NVIDIA empieza a asegurar energía, terreno y capacidad para sus fábricas de IA. El cambio redefine las decisiones de infraestructura de los CIO.
Para un CIO de México, Colombia, Argentina o cualquier otro mercado latinoamericano, el anuncio de Jensen Huang del 17 de agosto contiene una implicación inmediata: la infraestructura de IA empieza a depender tanto del acceso al cómputo como de la capacidad física y energética para sostenerlo.

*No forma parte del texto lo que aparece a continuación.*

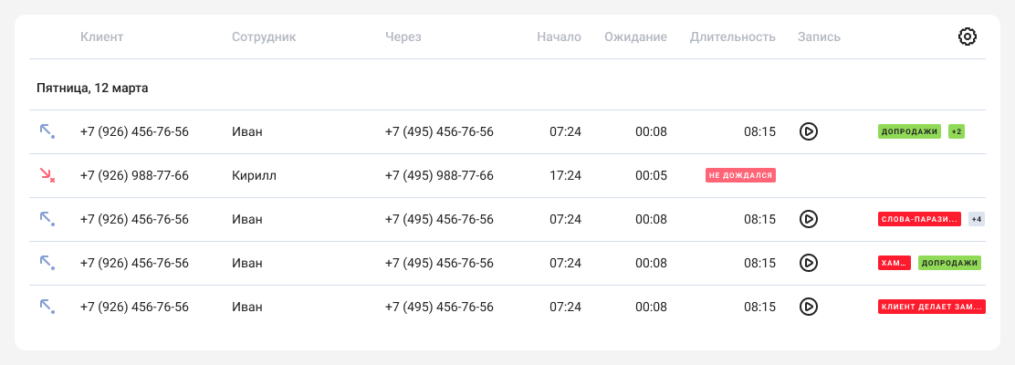
Task: Play the recording of the Клиент делает зам... call
Action: (x=808, y=307)
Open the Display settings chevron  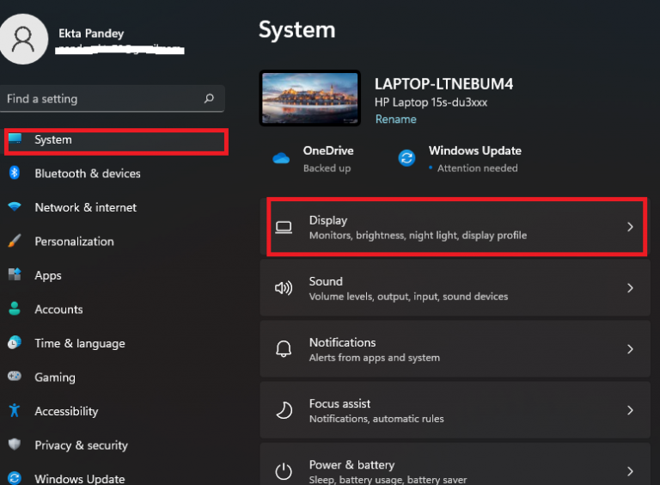click(x=630, y=227)
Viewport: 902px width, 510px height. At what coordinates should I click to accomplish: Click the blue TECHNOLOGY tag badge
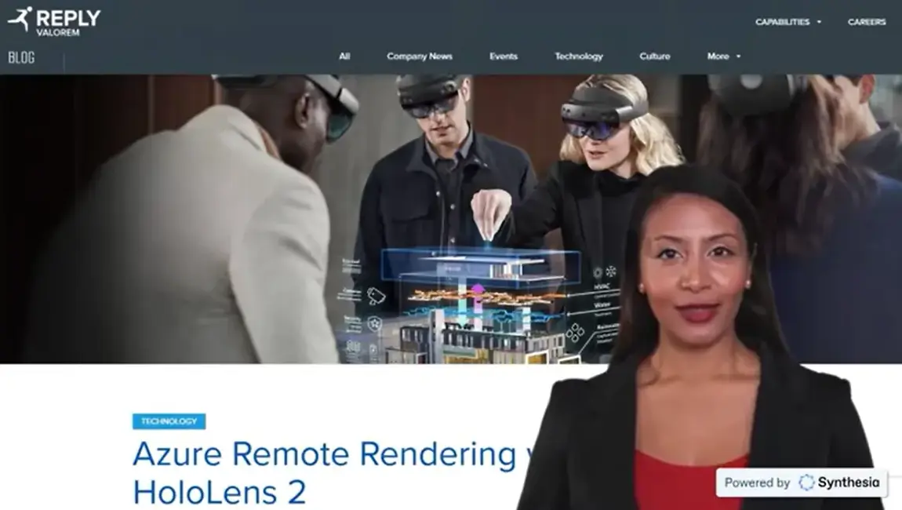coord(169,421)
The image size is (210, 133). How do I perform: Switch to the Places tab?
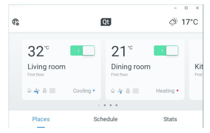[x=41, y=119]
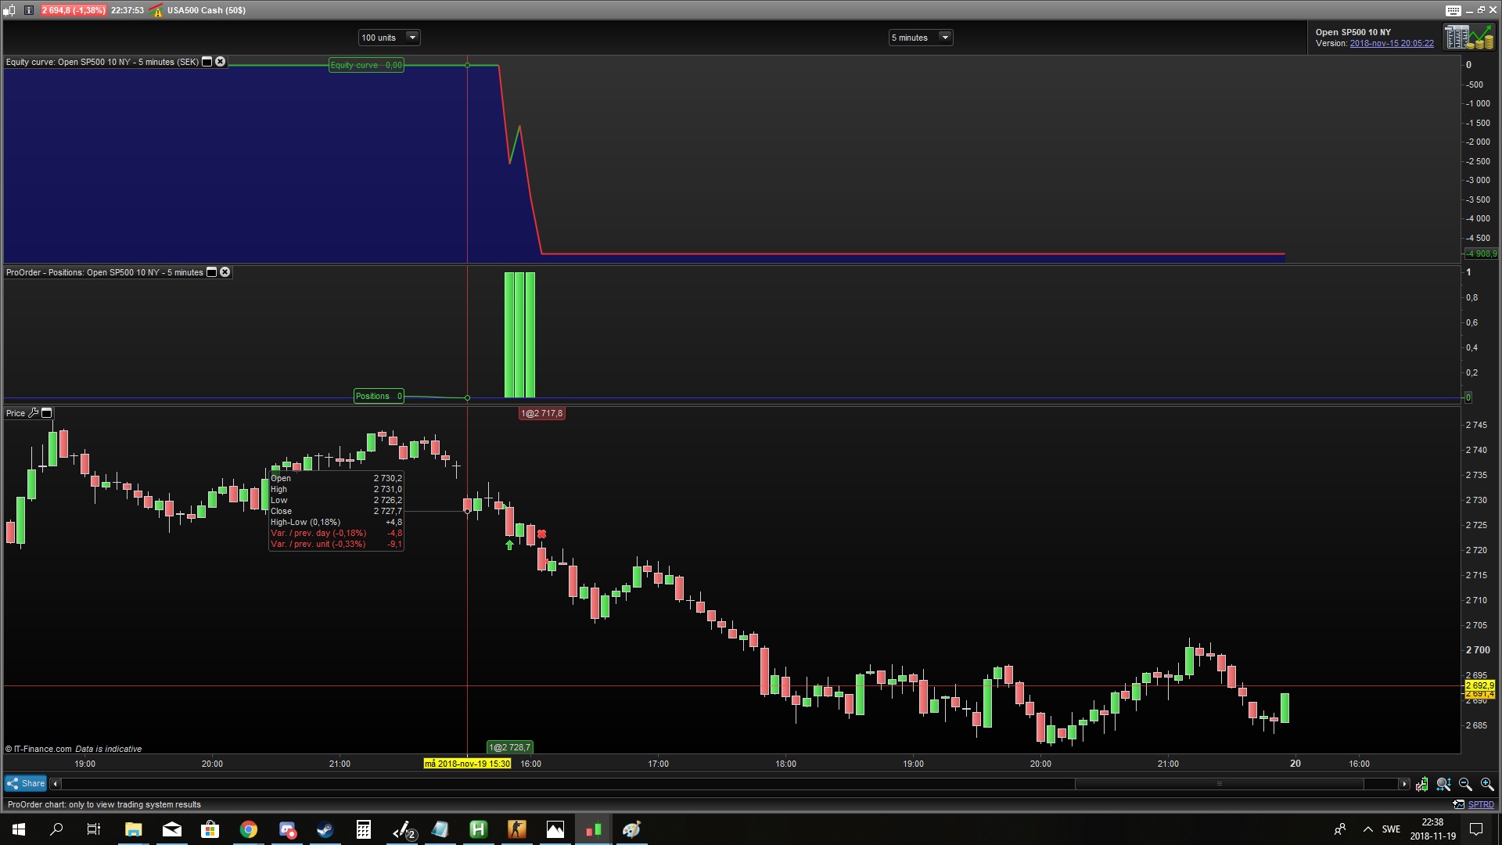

NVIDIA se asociará con SB Energy para asegurar land, power and shell —terreno, energía y estructura física— en PORTS-Pike Technology Campus, en Portsmouth, Ohio. OpenAI será el inquilino de la instalación y utilizará allí infraestructura de cómputo de NVIDIA.
La primera fase contempla 4,25 gigavatios de capacidad de fábrica de IA. NVIDIA podría ampliar posteriormente su compromiso a otros 3,75 GW. Huang afirma que el emplazamiento tendrá un horizonte de 20 años y podrá albergar varias generaciones de sistemas NVIDIA. Cada generación podría representar aproximadamente 1,5 millones de GPU y entre 150.000 y 200.000 millones de dólares de ingresos para NVIDIA.
La dimensión del proyecto importa, pero su verdadera relevancia para los responsables de tecnología está en otra parte: NVIDIA está empezando a asegurar las condiciones físicas que permiten convertir su capacidad de cómputo en producción de inteligencia.
La fuente primaria de esta estrategia es la propia publicación de Jensen Huang, titulada Securing the Infrastructure of Intelligence.
Qué significa la infraestructura de IA para un CIO
Hasta ahora, la planificación de IA podía concentrarse en modelos, datos, aplicaciones, talento y proveedores cloud.
La estrategia expuesta por Huang obliga a incorporar una variable adicional: capacidad física. Una empresa puede tener presupuesto para desplegar IA y disponer de modelos adecuados, pero su crecimiento puede quedar condicionado por la disponibilidad de GPU, capacidad de centro de datos, energía, refrigeración o conectividad.
Esto es especialmente relevante cuando las cargas pasan de los pilotos a producción. Un asistente interno que atiende a unos cientos de empleados plantea una demanda muy diferente de una plataforma que procesa millones de consultas, genera contenido a escala, analiza vídeo en tiempo real o ejecuta agentes que trabajan continuamente.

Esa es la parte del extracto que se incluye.